Information Start Marker
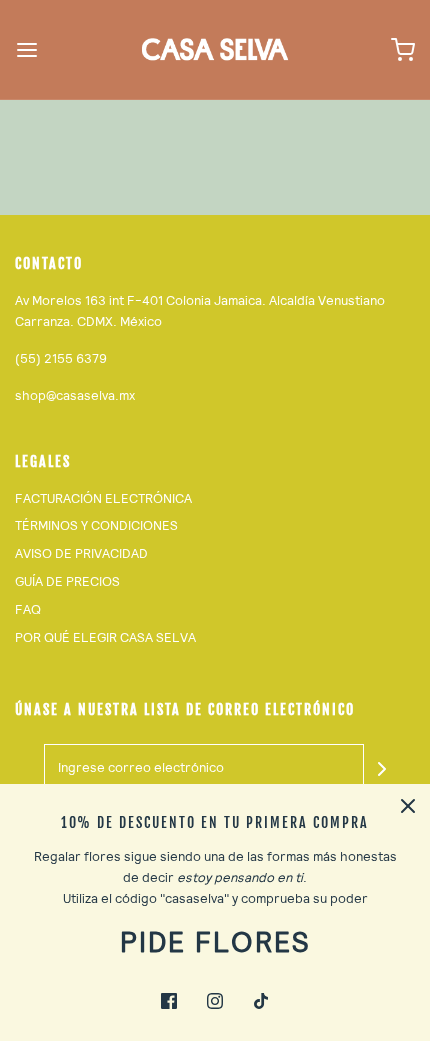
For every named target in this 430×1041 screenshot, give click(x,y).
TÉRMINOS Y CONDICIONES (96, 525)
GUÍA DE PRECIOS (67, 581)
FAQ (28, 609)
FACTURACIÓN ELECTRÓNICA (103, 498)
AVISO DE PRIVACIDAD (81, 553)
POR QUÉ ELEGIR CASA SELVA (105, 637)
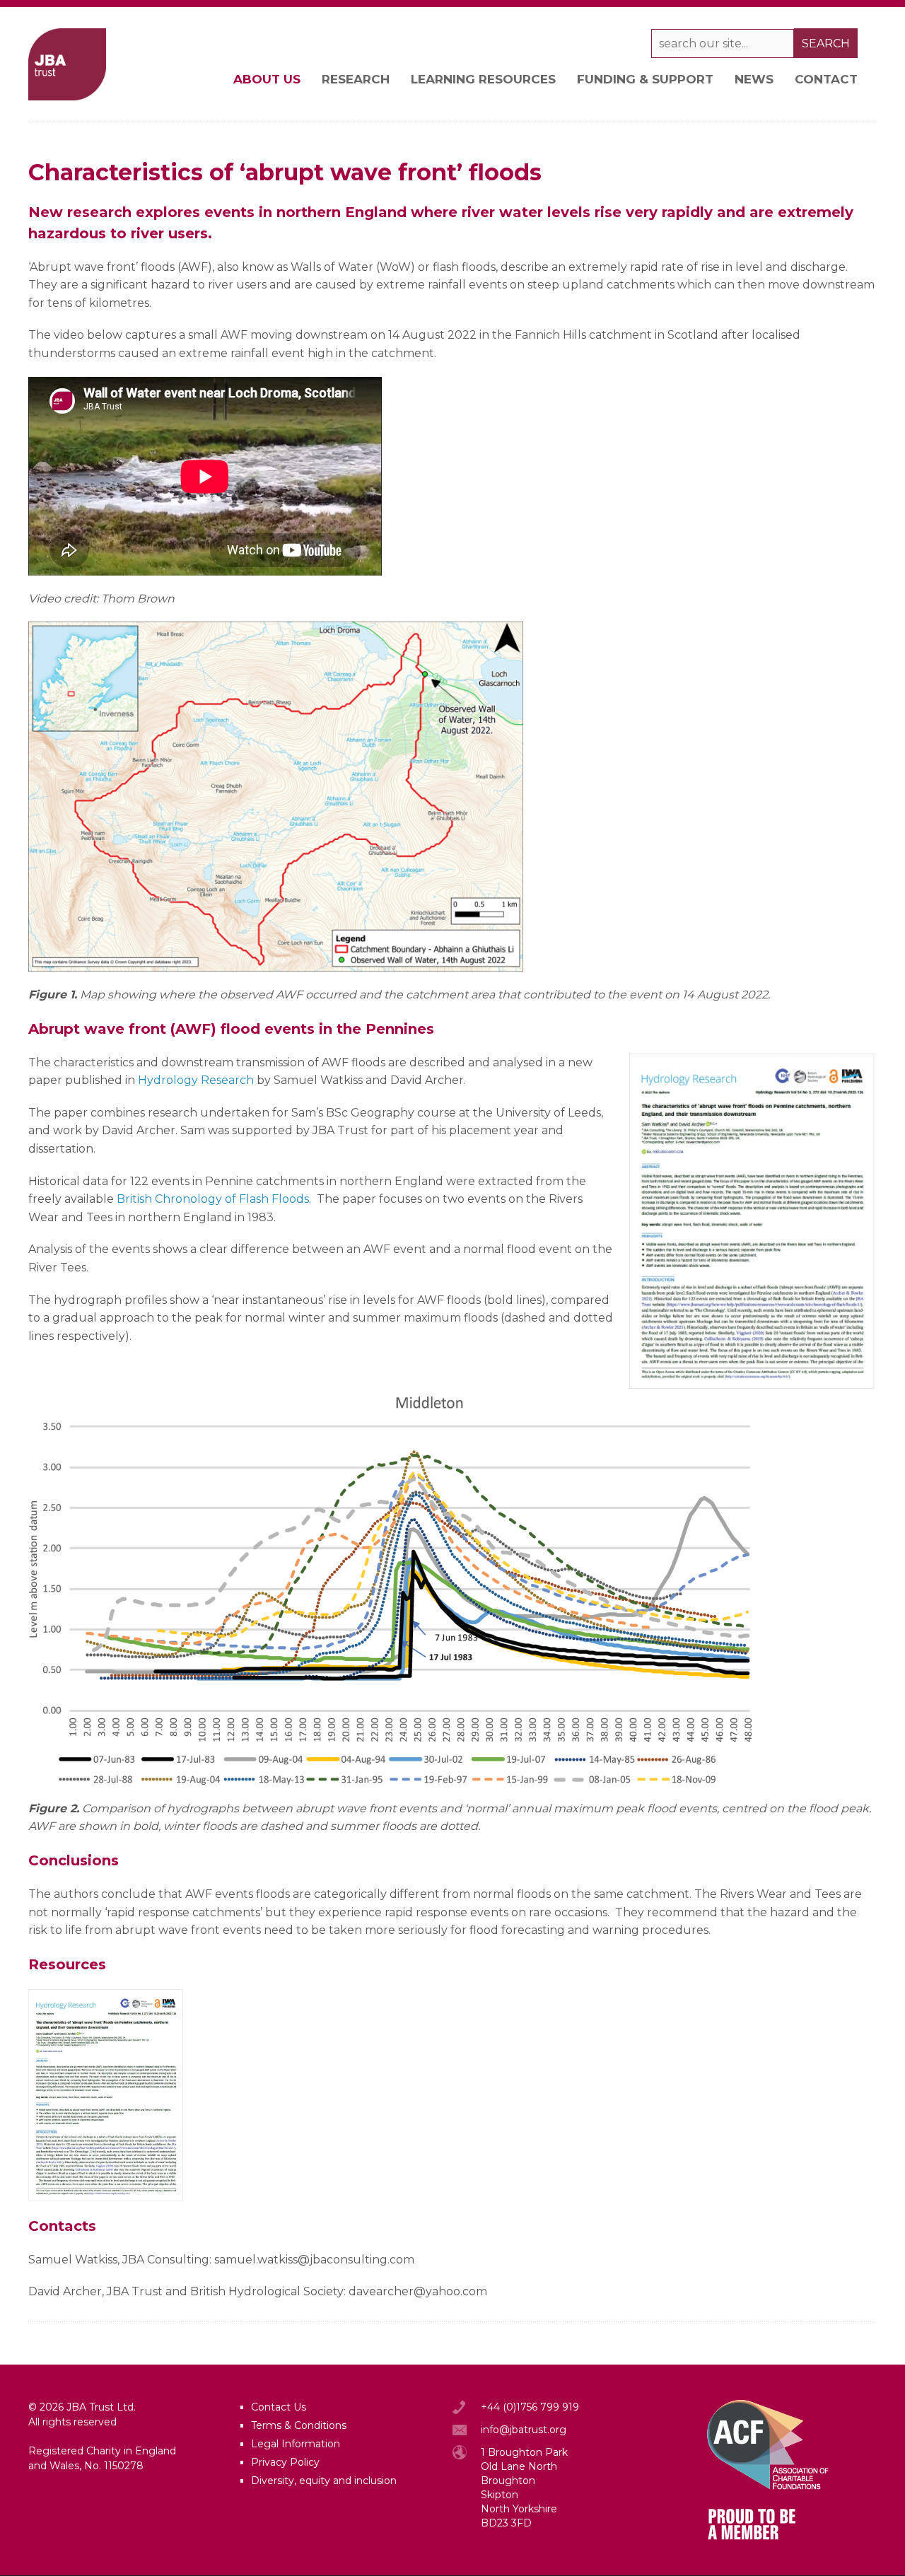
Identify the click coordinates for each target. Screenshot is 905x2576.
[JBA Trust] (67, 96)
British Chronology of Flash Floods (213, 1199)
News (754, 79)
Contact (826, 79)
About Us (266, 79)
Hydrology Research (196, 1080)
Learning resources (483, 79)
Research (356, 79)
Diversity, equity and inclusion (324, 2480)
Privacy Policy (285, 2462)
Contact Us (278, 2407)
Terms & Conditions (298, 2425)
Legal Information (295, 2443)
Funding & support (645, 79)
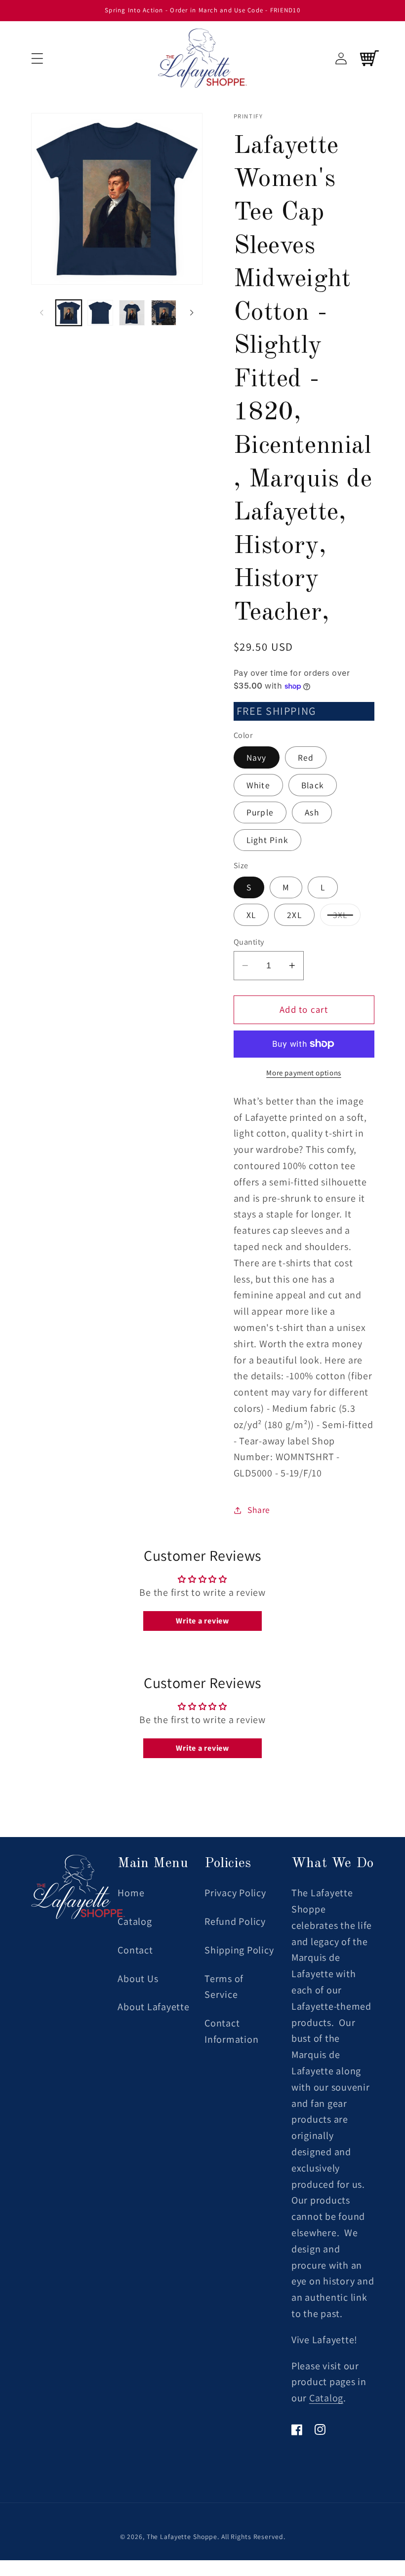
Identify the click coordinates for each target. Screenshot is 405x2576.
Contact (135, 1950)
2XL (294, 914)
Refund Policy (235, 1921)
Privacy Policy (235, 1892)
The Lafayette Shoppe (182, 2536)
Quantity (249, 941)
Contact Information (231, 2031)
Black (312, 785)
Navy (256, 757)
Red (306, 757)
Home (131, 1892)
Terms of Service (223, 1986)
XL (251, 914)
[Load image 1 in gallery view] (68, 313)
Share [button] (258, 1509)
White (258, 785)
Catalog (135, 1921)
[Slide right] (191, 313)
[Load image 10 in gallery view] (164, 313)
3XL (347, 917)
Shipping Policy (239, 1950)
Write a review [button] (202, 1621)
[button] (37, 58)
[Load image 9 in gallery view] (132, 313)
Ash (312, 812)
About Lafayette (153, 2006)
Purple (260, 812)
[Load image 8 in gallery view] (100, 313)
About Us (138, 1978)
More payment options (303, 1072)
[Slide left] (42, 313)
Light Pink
Information End Marker
■ Problem to solve
In the data above, find the line with "Home (131, 1892)" and the line with "About Us (138, 1978)". Retype both, plus every line between them, exactly.

■ Your response
Home (131, 1892)
Terms of Service (223, 1986)
XL (251, 914)
[Load image 1 in gallery view] (68, 313)
Share [button] (258, 1509)
White (258, 785)
Catalog (135, 1921)
[Slide right] (191, 313)
[Load image 10 in gallery view] (164, 313)
3XL (347, 917)
Shipping Policy (239, 1950)
Write a review [button] (202, 1621)
[button] (37, 58)
[Load image 9 in gallery view] (132, 313)
Ash (312, 812)
About Lafayette (153, 2006)
Purple (260, 812)
[Load image 8 in gallery view] (100, 313)
About Us (138, 1978)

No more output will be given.